A familiar and high-profile example is antibiotic resistance. The misuse of antibiotics can directly lead to the evolution of nastier, resistant bugs. I was fortunate enough to have lunch the other day with a specialist in this area, who had come to UCLA to brief the doctors here. Here are a few interesting bits that came up in our discussion.
The flu shot might actually be bad for you, in the long haul. Infections from the actual pathogen induce superior “lateral” resistance versus the vaccine. What this means is that infection from the flu better primes your immune system to fight off mutant, similar forms in the future versus than if you had got the flu shot and never contracted the actual flu. There are other considerations, of course. Without vaccinations, many more people will get the flu in any given season which induces an economic and medical cost. Groups that are at serious risk of death from the flu, such as infants and the elderly, should always get vaccinated. Nonetheless, it is good to know these things.
Medical researchers are innovating new ways to use antibiotics which use evolutionary mechanisms to our advantage, instead of disadvantage. One such method is the use of antagonistic pairs or groups of antibiotics. It is possible to have two related antibiotics, let’s call them A and B. If you use A, most of the bugs die, but the few remaining which are resistance to A survive and reproduce and eventually dominate. However, such resistance some in the form of a modification of particular receptors on the bacteria such that more resistance to A means less resistance to B. The harmful bacteria is thus selectively bred for vulnerability and B can then annihilate it.

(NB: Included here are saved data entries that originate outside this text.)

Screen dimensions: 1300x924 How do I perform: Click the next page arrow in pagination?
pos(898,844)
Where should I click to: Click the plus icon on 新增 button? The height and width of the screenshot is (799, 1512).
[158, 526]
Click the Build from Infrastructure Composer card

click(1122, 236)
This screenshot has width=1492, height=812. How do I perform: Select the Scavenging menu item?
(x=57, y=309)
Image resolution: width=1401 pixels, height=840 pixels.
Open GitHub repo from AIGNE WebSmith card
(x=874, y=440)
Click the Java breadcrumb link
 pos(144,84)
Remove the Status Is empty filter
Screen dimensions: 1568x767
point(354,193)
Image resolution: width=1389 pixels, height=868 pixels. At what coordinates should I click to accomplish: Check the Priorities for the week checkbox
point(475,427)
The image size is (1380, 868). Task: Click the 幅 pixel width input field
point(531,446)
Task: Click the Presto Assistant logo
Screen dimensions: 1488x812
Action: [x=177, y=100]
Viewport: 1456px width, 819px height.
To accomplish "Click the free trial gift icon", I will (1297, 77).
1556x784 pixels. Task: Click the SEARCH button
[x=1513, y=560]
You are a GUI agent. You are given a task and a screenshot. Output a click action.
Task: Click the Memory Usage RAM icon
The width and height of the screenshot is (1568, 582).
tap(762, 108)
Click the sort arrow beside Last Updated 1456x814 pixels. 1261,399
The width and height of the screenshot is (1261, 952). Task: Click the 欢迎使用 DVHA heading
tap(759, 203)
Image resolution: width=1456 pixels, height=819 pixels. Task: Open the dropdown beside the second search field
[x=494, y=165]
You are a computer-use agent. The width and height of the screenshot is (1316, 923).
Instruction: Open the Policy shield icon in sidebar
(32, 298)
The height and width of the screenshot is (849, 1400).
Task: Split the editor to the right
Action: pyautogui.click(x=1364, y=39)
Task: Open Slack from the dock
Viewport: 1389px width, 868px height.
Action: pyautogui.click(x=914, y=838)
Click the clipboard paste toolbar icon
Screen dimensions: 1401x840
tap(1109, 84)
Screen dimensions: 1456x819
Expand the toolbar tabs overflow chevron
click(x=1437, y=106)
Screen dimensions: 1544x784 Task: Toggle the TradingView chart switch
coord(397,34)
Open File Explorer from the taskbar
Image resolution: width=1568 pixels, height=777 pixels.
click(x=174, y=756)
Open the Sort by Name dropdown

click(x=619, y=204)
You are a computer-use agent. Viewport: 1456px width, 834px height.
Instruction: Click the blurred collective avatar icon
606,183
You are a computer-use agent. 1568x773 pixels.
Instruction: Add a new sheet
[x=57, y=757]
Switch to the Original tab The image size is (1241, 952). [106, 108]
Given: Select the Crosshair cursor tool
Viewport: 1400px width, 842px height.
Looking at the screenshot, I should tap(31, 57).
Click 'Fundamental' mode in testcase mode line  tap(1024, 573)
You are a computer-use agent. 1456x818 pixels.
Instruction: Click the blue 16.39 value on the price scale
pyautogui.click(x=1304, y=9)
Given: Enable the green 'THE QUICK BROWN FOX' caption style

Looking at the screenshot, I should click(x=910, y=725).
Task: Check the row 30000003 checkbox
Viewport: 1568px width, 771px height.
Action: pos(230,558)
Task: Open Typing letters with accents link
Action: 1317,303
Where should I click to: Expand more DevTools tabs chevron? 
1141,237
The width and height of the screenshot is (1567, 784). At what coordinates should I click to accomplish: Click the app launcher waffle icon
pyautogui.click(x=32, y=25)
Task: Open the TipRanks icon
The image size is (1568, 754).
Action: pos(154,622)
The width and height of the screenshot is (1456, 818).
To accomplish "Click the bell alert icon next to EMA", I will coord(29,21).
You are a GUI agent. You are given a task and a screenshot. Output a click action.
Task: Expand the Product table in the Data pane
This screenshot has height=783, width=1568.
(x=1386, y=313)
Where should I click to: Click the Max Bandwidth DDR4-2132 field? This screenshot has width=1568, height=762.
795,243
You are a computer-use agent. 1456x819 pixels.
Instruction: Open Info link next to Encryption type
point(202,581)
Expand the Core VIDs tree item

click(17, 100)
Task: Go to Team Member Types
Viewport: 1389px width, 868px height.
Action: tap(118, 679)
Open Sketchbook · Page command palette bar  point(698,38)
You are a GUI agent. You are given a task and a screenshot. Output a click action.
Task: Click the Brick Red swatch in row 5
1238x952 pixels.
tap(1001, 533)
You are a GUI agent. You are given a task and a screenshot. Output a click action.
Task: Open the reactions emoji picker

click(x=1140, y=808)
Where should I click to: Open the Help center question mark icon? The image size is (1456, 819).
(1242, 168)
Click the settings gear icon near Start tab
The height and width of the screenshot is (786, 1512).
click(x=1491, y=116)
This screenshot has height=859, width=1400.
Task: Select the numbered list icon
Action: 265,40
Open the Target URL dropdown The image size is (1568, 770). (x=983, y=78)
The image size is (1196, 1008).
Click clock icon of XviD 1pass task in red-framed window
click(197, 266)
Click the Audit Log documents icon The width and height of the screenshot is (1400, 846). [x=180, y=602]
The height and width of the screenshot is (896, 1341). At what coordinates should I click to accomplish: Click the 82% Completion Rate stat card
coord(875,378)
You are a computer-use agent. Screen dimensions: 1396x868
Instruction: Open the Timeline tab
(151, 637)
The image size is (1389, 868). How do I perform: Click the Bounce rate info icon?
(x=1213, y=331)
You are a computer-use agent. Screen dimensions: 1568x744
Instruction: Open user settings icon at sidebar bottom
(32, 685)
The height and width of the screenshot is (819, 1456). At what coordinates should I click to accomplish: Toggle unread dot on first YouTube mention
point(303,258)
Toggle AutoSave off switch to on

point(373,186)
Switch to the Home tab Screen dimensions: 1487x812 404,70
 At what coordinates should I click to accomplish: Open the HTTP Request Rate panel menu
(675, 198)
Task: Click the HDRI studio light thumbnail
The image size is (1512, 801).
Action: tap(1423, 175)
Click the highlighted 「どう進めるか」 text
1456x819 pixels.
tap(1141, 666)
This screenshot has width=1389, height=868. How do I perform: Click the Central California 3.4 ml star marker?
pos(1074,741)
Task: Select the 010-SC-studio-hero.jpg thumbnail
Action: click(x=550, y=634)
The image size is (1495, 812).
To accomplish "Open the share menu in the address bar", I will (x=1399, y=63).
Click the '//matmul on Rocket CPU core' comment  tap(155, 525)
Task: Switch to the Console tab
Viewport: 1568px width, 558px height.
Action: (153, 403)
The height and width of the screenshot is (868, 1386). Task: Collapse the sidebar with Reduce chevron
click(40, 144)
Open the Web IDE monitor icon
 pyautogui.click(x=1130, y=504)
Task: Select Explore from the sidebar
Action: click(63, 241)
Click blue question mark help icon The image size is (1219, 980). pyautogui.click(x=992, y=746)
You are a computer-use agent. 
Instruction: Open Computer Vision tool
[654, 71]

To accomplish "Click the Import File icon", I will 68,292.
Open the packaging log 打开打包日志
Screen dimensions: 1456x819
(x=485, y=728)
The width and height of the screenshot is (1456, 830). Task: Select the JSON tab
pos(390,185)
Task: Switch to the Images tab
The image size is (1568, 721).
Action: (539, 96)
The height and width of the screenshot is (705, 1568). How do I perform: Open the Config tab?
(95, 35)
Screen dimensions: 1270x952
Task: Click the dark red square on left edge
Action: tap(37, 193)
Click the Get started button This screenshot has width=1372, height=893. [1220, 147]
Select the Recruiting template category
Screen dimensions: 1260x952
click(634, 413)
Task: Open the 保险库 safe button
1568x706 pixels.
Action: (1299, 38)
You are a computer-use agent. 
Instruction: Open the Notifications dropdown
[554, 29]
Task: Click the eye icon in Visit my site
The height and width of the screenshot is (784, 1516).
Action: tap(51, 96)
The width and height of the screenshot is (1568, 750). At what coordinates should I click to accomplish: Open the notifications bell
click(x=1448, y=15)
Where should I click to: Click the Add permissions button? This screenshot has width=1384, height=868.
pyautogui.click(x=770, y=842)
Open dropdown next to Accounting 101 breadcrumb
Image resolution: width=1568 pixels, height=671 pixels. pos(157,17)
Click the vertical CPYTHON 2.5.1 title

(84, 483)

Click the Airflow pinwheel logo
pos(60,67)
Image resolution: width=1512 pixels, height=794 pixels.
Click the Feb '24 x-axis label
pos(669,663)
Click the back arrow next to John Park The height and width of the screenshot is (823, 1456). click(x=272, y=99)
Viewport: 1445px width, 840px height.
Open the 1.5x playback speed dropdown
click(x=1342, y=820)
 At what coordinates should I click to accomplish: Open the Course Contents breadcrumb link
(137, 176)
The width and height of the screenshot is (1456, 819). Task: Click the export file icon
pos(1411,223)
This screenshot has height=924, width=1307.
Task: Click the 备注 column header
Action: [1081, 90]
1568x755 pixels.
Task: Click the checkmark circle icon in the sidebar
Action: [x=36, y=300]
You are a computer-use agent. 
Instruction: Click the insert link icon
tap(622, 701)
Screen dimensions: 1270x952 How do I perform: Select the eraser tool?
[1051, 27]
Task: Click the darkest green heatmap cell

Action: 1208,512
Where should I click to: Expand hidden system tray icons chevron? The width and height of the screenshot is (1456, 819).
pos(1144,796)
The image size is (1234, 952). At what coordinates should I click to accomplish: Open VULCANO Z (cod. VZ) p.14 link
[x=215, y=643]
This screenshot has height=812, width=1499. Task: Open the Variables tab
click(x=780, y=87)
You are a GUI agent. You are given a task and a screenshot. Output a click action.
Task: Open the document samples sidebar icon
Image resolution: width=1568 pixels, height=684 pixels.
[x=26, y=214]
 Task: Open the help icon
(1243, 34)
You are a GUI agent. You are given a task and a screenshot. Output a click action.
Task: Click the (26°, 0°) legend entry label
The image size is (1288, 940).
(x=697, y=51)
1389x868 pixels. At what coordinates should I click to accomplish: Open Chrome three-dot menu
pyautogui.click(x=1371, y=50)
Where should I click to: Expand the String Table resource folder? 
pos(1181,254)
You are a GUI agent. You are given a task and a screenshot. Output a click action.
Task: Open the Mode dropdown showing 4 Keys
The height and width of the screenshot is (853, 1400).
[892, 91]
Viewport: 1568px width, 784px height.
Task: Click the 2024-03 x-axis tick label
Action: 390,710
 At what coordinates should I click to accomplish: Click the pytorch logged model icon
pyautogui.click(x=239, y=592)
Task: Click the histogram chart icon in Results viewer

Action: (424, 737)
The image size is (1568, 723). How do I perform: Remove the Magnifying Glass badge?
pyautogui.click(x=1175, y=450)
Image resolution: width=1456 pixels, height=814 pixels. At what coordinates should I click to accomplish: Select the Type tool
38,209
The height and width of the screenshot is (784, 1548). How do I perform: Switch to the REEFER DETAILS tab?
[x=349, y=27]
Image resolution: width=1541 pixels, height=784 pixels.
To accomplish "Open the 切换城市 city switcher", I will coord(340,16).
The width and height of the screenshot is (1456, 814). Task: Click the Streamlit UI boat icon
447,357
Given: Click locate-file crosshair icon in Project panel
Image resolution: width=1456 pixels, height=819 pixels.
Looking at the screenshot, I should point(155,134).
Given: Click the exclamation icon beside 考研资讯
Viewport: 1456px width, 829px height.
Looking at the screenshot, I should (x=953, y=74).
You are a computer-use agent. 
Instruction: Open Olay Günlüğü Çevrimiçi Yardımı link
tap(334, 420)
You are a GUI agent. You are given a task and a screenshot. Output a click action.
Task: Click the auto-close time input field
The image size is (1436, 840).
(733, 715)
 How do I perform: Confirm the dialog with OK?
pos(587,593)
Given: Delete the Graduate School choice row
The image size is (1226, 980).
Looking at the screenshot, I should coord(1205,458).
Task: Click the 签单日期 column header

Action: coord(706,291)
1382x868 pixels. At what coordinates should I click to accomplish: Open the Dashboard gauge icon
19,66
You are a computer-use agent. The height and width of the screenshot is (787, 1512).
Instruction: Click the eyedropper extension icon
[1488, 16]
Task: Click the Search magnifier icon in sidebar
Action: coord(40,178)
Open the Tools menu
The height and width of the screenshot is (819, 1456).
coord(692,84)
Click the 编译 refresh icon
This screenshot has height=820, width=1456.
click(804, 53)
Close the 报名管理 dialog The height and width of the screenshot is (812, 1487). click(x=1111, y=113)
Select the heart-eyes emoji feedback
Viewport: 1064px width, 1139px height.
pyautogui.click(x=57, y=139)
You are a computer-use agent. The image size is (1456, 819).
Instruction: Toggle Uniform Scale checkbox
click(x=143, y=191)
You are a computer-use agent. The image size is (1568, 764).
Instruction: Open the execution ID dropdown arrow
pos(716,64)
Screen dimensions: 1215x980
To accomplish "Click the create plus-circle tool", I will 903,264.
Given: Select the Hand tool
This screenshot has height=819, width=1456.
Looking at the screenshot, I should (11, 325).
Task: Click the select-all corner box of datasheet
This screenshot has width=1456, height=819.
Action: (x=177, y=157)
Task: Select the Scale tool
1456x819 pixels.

In cancer treatment, the mindset that a tumor must be destroyed asap might not be the best strategy in all cases. This is true because cancer is actually evolution in progress within your own body. What you use to treat a tumor influences the evolution of that tumor, perhaps leading to resistance to chemotherapy as a result of using it. An alternate strategy was testing in mice: use chemo only when the tumor is growing and not otherwise. In the study, some of the mice who recieved traditional treatment were dead, but 100% of the mice which recieved the alternate tumor management treatment were alive at the end of the study.
The skepticism part
What I have heard, is that doctors tend to rely too heavily on established precepts and are reluctant to reconsider them. One example given above pertains to cancer. Another is the advice we’ve all heard that we should always continue a line of prescribed antibiotics until they are gone. The logic of this advice is simple, make sure the antibiotics have time to kill every single germ they can to prevent a resurgence. But from the evolutionary medicine perspective, this can be self-defeating: you’ve just incubated resistant versions which you may have no ability to fight off later. Had you used no antibiotics (here I’m assuming we’re talking about non-lethal illness, such as an ear infection) your body would subsequently have a strong resistance to that germ and many similar mutants in the wild. You would not have incubated a super-bug.
This is a very controversial and ethically complex point: it isn’t just that we should not over-prescribe antibiotics, it’s that often we should not prescribe them at all, even if they work. The purpose in taking antibiotics is very often to end a painful or uncomfortable illness more quickly, not to save your life. Most infections are not life threatening. But in doing this, we’ve traded comfort for long term risk. Sometimes, short term risk. The antibiotics your doctor gives you today could directly lead to the evolution of bugs which kill you a year or ten years from now. This is not something that most doctors are thinking about, and generally, that they want to think about.